(Dataset entries)
● ● ● ● ● ● ●

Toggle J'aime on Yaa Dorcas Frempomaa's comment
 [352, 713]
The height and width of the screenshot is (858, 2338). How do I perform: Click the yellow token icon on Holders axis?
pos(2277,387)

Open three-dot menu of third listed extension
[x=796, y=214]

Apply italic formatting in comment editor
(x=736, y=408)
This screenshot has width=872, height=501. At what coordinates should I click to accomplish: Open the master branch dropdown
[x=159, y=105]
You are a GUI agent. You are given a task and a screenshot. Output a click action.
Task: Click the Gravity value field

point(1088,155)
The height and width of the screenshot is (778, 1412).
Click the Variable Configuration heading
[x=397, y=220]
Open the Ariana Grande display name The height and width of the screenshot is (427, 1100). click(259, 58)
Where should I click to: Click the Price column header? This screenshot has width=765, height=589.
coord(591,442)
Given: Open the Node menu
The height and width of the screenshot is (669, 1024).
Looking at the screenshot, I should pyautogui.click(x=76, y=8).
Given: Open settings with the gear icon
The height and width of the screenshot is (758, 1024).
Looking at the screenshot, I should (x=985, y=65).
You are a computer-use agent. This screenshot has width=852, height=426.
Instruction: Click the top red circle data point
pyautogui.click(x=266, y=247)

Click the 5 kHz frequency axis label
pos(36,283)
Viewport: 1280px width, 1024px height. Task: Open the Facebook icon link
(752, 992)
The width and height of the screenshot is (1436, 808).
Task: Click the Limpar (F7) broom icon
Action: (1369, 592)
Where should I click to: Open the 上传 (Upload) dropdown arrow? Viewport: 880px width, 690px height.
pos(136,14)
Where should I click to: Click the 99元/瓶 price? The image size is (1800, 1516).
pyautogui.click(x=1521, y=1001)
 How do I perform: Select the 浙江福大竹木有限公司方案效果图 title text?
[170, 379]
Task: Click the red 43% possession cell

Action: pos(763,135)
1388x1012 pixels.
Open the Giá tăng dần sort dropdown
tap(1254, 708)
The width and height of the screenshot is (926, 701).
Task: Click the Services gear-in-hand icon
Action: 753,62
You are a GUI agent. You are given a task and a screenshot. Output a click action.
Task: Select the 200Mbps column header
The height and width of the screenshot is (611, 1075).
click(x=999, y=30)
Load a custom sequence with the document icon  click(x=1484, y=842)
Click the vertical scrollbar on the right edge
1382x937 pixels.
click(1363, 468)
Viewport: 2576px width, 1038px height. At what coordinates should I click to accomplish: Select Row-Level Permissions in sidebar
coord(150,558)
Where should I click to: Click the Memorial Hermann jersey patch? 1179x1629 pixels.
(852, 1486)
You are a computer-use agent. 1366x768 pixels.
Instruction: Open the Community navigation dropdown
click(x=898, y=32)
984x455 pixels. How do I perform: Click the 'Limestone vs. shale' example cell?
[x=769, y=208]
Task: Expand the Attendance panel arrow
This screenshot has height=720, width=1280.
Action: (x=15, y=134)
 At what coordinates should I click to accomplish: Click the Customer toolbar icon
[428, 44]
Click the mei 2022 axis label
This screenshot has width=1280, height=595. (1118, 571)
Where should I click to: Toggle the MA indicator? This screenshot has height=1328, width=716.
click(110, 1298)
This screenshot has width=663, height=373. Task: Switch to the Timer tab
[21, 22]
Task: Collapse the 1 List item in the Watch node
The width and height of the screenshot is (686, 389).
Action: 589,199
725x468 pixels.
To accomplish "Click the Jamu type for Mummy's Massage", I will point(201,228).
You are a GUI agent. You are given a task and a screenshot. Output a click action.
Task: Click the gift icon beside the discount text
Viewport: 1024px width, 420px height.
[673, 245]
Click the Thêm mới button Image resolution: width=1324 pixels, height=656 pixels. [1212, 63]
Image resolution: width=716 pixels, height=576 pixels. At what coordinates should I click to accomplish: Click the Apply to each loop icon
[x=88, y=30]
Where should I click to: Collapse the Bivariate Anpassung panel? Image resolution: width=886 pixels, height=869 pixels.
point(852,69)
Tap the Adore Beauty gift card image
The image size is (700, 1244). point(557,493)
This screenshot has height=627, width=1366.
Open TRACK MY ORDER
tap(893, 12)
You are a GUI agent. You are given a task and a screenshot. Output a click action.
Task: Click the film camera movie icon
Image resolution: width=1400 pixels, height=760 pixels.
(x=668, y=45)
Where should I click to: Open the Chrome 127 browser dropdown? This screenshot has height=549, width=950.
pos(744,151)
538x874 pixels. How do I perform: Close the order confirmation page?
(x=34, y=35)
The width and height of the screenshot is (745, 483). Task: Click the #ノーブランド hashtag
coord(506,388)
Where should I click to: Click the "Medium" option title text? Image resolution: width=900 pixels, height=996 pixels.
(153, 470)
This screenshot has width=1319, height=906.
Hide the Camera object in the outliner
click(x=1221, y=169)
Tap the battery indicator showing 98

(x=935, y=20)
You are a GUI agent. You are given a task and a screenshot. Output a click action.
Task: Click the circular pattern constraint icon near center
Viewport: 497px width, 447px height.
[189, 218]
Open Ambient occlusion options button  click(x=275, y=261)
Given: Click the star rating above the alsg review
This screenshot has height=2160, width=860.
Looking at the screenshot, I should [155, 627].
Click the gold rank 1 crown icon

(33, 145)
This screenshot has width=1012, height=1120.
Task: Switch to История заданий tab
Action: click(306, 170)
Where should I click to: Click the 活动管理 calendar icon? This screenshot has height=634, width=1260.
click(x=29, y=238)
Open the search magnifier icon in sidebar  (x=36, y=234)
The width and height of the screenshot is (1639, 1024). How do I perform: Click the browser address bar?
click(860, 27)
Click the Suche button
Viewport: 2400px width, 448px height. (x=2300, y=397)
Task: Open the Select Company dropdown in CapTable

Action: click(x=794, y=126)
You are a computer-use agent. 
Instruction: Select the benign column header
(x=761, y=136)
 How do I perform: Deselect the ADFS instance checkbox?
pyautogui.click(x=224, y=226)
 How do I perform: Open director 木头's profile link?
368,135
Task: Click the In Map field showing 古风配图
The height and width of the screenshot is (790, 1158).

● ● ● ● ● ● ●

**Exercise**
With nothing left out, copy every record exactly.

**Response below**
Toggle J'aime on Yaa Dorcas Frempomaa's comment
 [352, 713]
The height and width of the screenshot is (858, 2338). How do I perform: Click the yellow token icon on Holders axis?
pos(2277,387)

Open three-dot menu of third listed extension
[x=796, y=214]

Apply italic formatting in comment editor
(x=736, y=408)
This screenshot has width=872, height=501. At what coordinates should I click to accomplish: Open the master branch dropdown
[x=159, y=105]
You are a GUI agent. You are given a task and a screenshot. Output a click action.
Task: Click the Gravity value field

point(1088,155)
The height and width of the screenshot is (778, 1412).
Click the Variable Configuration heading
[x=397, y=220]
Open the Ariana Grande display name The height and width of the screenshot is (427, 1100). click(259, 58)
Where should I click to: Click the Price column header? This screenshot has width=765, height=589.
coord(591,442)
Given: Open the Node menu
The height and width of the screenshot is (669, 1024).
Looking at the screenshot, I should pyautogui.click(x=76, y=8).
Given: Open settings with the gear icon
The height and width of the screenshot is (758, 1024).
Looking at the screenshot, I should (x=985, y=65).
You are a computer-use agent. This screenshot has width=852, height=426.
Instruction: Click the top red circle data point
pyautogui.click(x=266, y=247)

Click the 5 kHz frequency axis label
pos(36,283)
Viewport: 1280px width, 1024px height. Task: Open the Facebook icon link
(752, 992)
The width and height of the screenshot is (1436, 808).
Task: Click the Limpar (F7) broom icon
Action: (1369, 592)
Where should I click to: Open the 上传 (Upload) dropdown arrow? Viewport: 880px width, 690px height.
pos(136,14)
Where should I click to: Click the 99元/瓶 price? The image size is (1800, 1516).
pyautogui.click(x=1521, y=1001)
 How do I perform: Select the 浙江福大竹木有限公司方案效果图 title text?
[170, 379]
Task: Click the red 43% possession cell

Action: pos(763,135)
1388x1012 pixels.
Open the Giá tăng dần sort dropdown
tap(1254, 708)
The width and height of the screenshot is (926, 701).
Task: Click the Services gear-in-hand icon
Action: 753,62
You are a GUI agent. You are given a task and a screenshot. Output a click action.
Task: Select the 200Mbps column header
The height and width of the screenshot is (611, 1075).
click(x=999, y=30)
Load a custom sequence with the document icon  click(x=1484, y=842)
Click the vertical scrollbar on the right edge
1382x937 pixels.
click(1363, 468)
Viewport: 2576px width, 1038px height. At what coordinates should I click to accomplish: Select Row-Level Permissions in sidebar
coord(150,558)
Where should I click to: Click the Memorial Hermann jersey patch? 1179x1629 pixels.
(852, 1486)
You are a computer-use agent. 1366x768 pixels.
Instruction: Open the Community navigation dropdown
click(x=898, y=32)
984x455 pixels. How do I perform: Click the 'Limestone vs. shale' example cell?
[x=769, y=208]
Task: Expand the Attendance panel arrow
This screenshot has height=720, width=1280.
Action: (x=15, y=134)
 At what coordinates should I click to accomplish: Click the Customer toolbar icon
[428, 44]
Click the mei 2022 axis label
This screenshot has width=1280, height=595. (1118, 571)
Where should I click to: Toggle the MA indicator? This screenshot has height=1328, width=716.
click(110, 1298)
This screenshot has width=663, height=373. Task: Switch to the Timer tab
[21, 22]
Task: Collapse the 1 List item in the Watch node
The width and height of the screenshot is (686, 389).
Action: 589,199
725x468 pixels.
To accomplish "Click the Jamu type for Mummy's Massage", I will point(201,228).
You are a GUI agent. You are given a task and a screenshot. Output a click action.
Task: Click the gift icon beside the discount text
Viewport: 1024px width, 420px height.
[673, 245]
Click the Thêm mới button Image resolution: width=1324 pixels, height=656 pixels. [1212, 63]
Image resolution: width=716 pixels, height=576 pixels. At what coordinates should I click to accomplish: Click the Apply to each loop icon
[x=88, y=30]
Where should I click to: Collapse the Bivariate Anpassung panel? Image resolution: width=886 pixels, height=869 pixels.
point(852,69)
Tap the Adore Beauty gift card image
The image size is (700, 1244). point(557,493)
This screenshot has height=627, width=1366.
Open TRACK MY ORDER
tap(893, 12)
You are a GUI agent. You are given a task and a screenshot. Output a click action.
Task: Click the film camera movie icon
Image resolution: width=1400 pixels, height=760 pixels.
(x=668, y=45)
Where should I click to: Open the Chrome 127 browser dropdown? This screenshot has height=549, width=950.
pos(744,151)
538x874 pixels. How do I perform: Close the order confirmation page?
(x=34, y=35)
The width and height of the screenshot is (745, 483). Task: Click the #ノーブランド hashtag
coord(506,388)
Where should I click to: Click the "Medium" option title text? Image resolution: width=900 pixels, height=996 pixels.
(153, 470)
This screenshot has width=1319, height=906.
Hide the Camera object in the outliner
click(x=1221, y=169)
Tap the battery indicator showing 98

(x=935, y=20)
You are a GUI agent. You are given a task and a screenshot. Output a click action.
Task: Click the circular pattern constraint icon near center
Viewport: 497px width, 447px height.
[189, 218]
Open Ambient occlusion options button  click(x=275, y=261)
Given: Click the star rating above the alsg review
This screenshot has height=2160, width=860.
Looking at the screenshot, I should [155, 627].
Click the gold rank 1 crown icon

(33, 145)
This screenshot has width=1012, height=1120.
Task: Switch to История заданий tab
Action: click(306, 170)
Where should I click to: Click the 活动管理 calendar icon? This screenshot has height=634, width=1260.
click(x=29, y=238)
Open the search magnifier icon in sidebar  (x=36, y=234)
The width and height of the screenshot is (1639, 1024). How do I perform: Click the browser address bar?
click(860, 27)
Click the Suche button
Viewport: 2400px width, 448px height. (x=2300, y=397)
Task: Open the Select Company dropdown in CapTable

Action: click(x=794, y=126)
You are a computer-use agent. 
Instruction: Select the benign column header
(x=761, y=136)
 How do I perform: Deselect the ADFS instance checkbox?
pyautogui.click(x=224, y=226)
 How do I perform: Open director 木头's profile link?
368,135
Task: Click the In Map field showing 古风配图
The height and width of the screenshot is (790, 1158).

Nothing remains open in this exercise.